The company forecast fiscal 2015 profit excluding certain items of as much as $3.13 a share. Analysts estimate $3.16, on average.
Starbucks tested new grilled-cheese and brisket baguettes for lunch earlier in 2014 and plans to introduce a new lunch menu. It’s also starting to introduce mobile ordering in the US, and about 150 stores in the Portland, Oregon, area will have that capability this year.
The company is focused on selling holiday-themed drinks, which last year helped drive first-quarter sales to a record $4.24 billion. This year for the holiday season, Starbucks is introducing a chestnut praline latte to attract Americans.
“We are in the same kind of difficult retail traffic environment as our competitors are,” Chief Operating Officer Troy Alstead said in an interview. More people are shopping online instead of being out in brick-and-mortar stores, he said.
Starbucks, run by Chief Executive Officer Howard Schultz, got 74 per cent of revenue from its cafes in the US, Canada and Latin America in fiscal 2013.
In Europe, the Middle East and Africa, sales at cafes open 13 months or longer rose 5 per cent, compared with analysts’ estimates of 3.3 per cent growth, according to Consensus Metrix, owned by Kaul Advisory Group in Wayne, New Jersey.
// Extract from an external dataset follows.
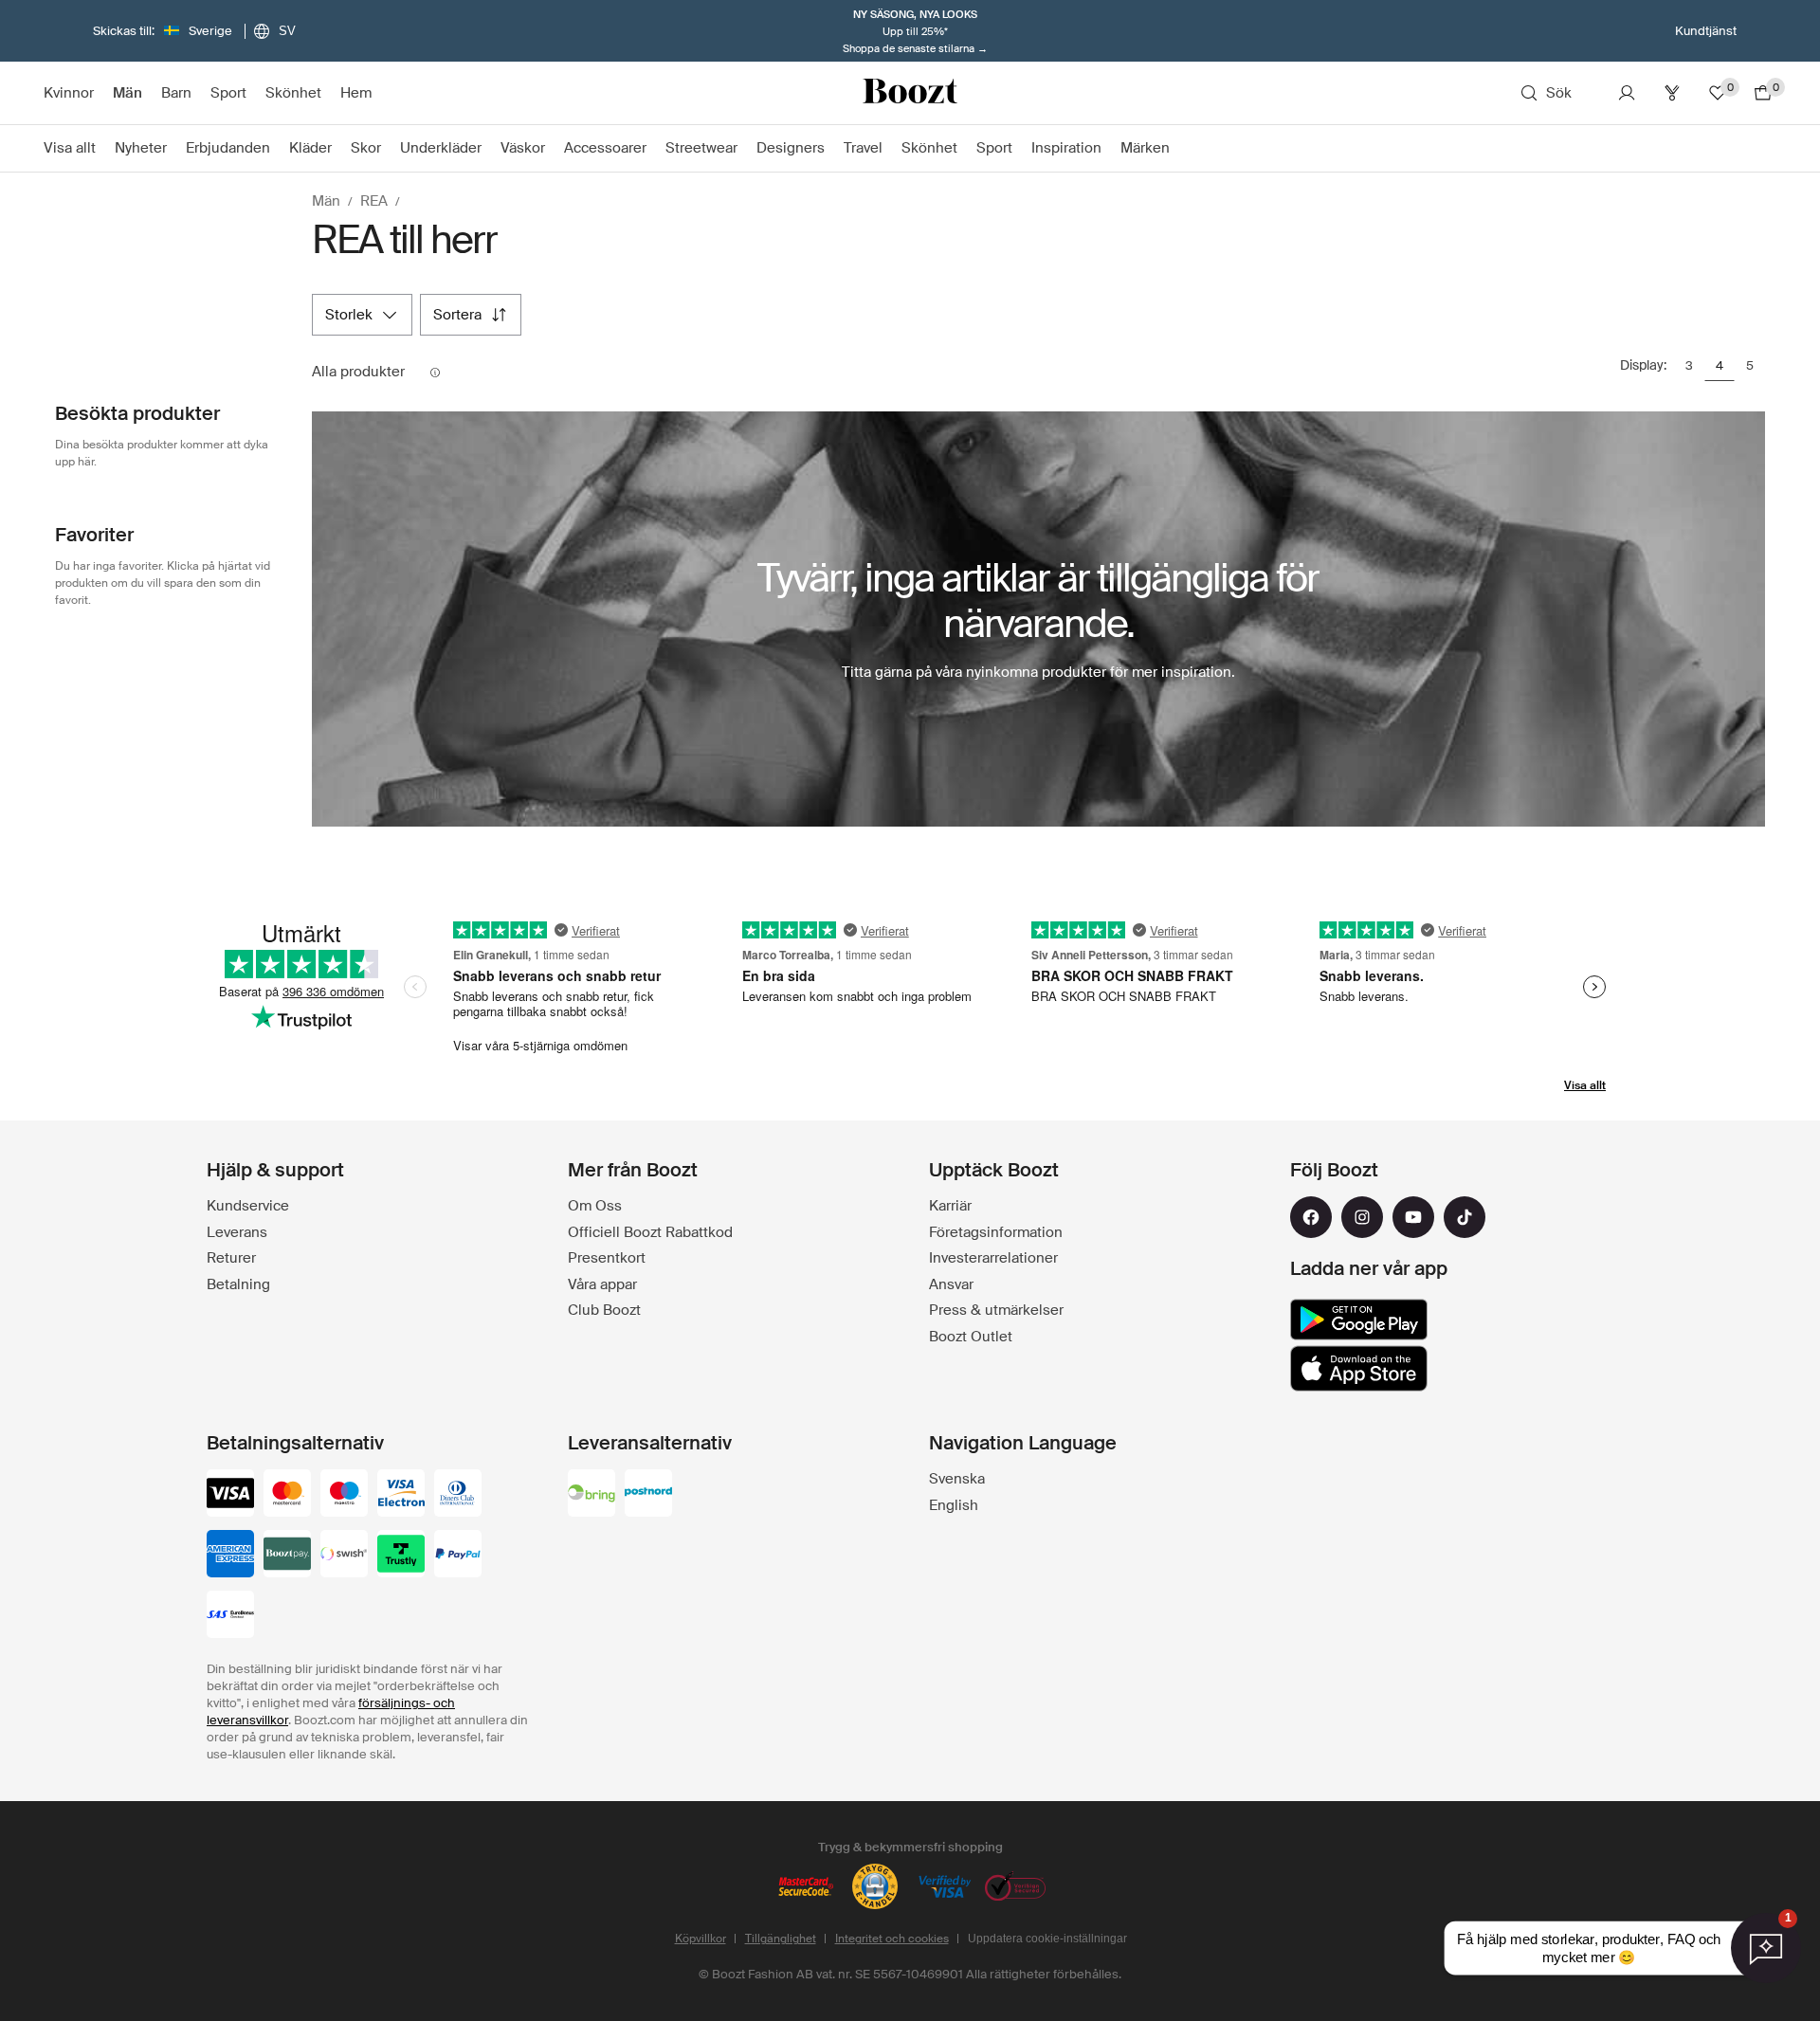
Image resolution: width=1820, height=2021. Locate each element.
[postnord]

Sales by that measure also climbed 5 per cent in China and Asia Pacific, trailing projections for a 7.4 per cent gain.
Last week, Dunkin’ Brands Group Inc., owner of Dunkin’ Donuts, said it will be a “challenge” to achieve the low-end of its US same-store sales forecast of 2 per cent to 3 per cent growth for this year. “We continued to feel the impact from an ongoing sluggish economy and a highly competitive quick-service restaurant breakfast and coffee environment,” CEO Nigel Travis said during a conference call on 23 October. Dunkin’ has about 7,900 US locations, while Starbucks has 11,700.